Teks Dokumen>
──────────
A.
Pendahuluan
Kehidupan sosial budaya bangsa
Indonesia sangat dipengaruhi dan diwarnai oleh nilai-nilai agama sehingga
kehidupan beragama tidak dapat dipisahkan dari kehidupan bangsa Indonesia.
Sebagai negara yang berdasarkan agama, pendidikan agama tidak dapat diabaikan
dalam penyelengaraan pendidikan nasional. Umat beragama beserta lembaga-lembaga
keagamaan di Indonesia merupakan potensi besar dan sebagai modal dasar dalam
pembangunan mental spiritual bangsa dan merupakan potensi nasional untuk
pembangunan fisik materiil bangsa Indonesia.[1]
Pendidikan bagi kehidupan umat manusia merupakan
kebutuhan mutlak yang harus dipenuhi sepanjang hayat. Tanpa pendidikan sama
sekali mustahil suatu kelompok manusia dapat hidup berkembang sejalan dengan
aspirasi (cita-cita) untuk maju, sejahtera dan bahagia
Islam
sangat mementingkan pendidikan. Dengan pendidikan yang benar dan berkualitas,
individu-individu yang beradab akan terbentuk yang akhirnya memunculkan
kehidupan sosial yang bermoral. Sayangnya sekalipun institusi-institusi
pendidikan saat ini memiliki kualitas dan fasilitas, namun institusi-institusi
tersebut masih belum memproduksi individu-individu yang beradab. Sebabnya, visi
dan misi pendidikan yang mengarah kepada terbentuknya manusia yang beradab,
terabaikan dalam tujuan institusi pendidikan
Pendidikan jangan
hanya dipandang sebagai suatu kewajiban. Tetapi juga harus pandai merencanakan,
mengorganisir, mengemas, melaksanakan serta mengevaluasi dan menindaklajutinya
secara bersinergi dan berkeseimbangan.[2]
B. Peendidikan Islam dalam Konteks Pendidikan
Nasional
1. Pengertian Pendidikan
Pendidikan sabagai usaha membina dan mengembangkan peribadi
manusia dari aspek-aspek rohaniah dan jasmaniah juga harus berlangsung secara
bertahap. Oleh karena suatu kematangan yang bertitik akhir pada optimalisasi
perkembangan/pertumbuhan, baru dapat tercapai bilamana berlangsung melalui
peroses demi peroses kearah tujuah akhir perkembangan/pertumbuhannya.[3]
Pendidikan merupakan salah satu kebutuhan pokok dalam
kehidupan manusia yang berfikir bagaimana menjalani kehidupan dunia ini dalam
rangka mempertahankan hidup dalam hidup dan penghidupan manusia yang mengemban
tugas dari sang khaliq untuk beribadah. Manusia sebagai mahluk yang diberikan
kelebehian oleh Allah Swt dengan satu bentuk akal pada diri manusia yang tidak
dimiliki mahluk Allah yang lain dalam kehidupannya, bahwa itu mengolah akal
pikirannya diperlukan suatu pola pendidikan melalui suatu peroses pembelajaran
berdasarkan undang-undang Sisdiknas No.
──────────
Daftar Tugas>
A. Tolong jawab pertanyaan berikut berdasarkan teks tentang pendidikan Islam.
(i) Disebut sebagai apa umat beragama beserta lembaga-lembaga keagamaan di Indonesia?
(ii) Apa sebab institusi-institusi pendidikan saat ini belum memproduksi individu-individu yang beradab?
(iii) Kelebihan apa yang diberikan Allah Swt kepada manusia dan tidak dimiliki makhluk Allah yang lain?
B. Tampilkan tanpa perubahan bagian teks tentang pendidikan Islam dari "Pendahuluan" sampai "kehidupan bangsa Indonesia.".
Materi ini diambil dari sumber yang berbeda.

Informasi yang Diberikan>
──────────
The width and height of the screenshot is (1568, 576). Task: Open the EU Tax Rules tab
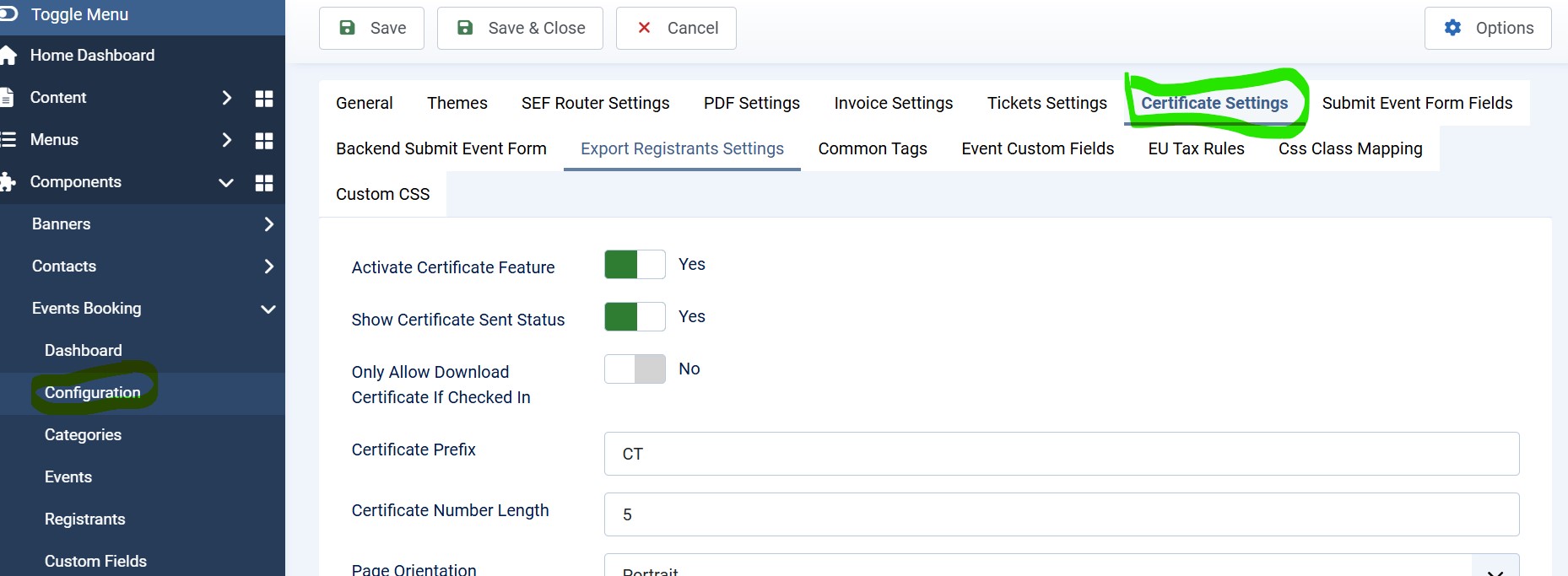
──────────
Jawaban>
A.
(i) Potensi besar dan modal dasar dalam pembangunan mental spiritual bangsa, serta potensi nasional untuk pembangunan fisik materiil bangsa Indonesia.
(ii) Visi dan misi pendidikan yang mengarah kepada terbentuknya manusia yang beradab terabaikan dalam tujuan institusi pendidikan.
(iii) Akal.

B.
Pendahuluan
Kehidupan sosial budaya bangsa
Indonesia sangat dipengaruhi dan diwarnai oleh nilai-nilai agama sehingga
kehidupan beragama tidak dapat dipisahkan dari kehidupan bangsa Indonesia.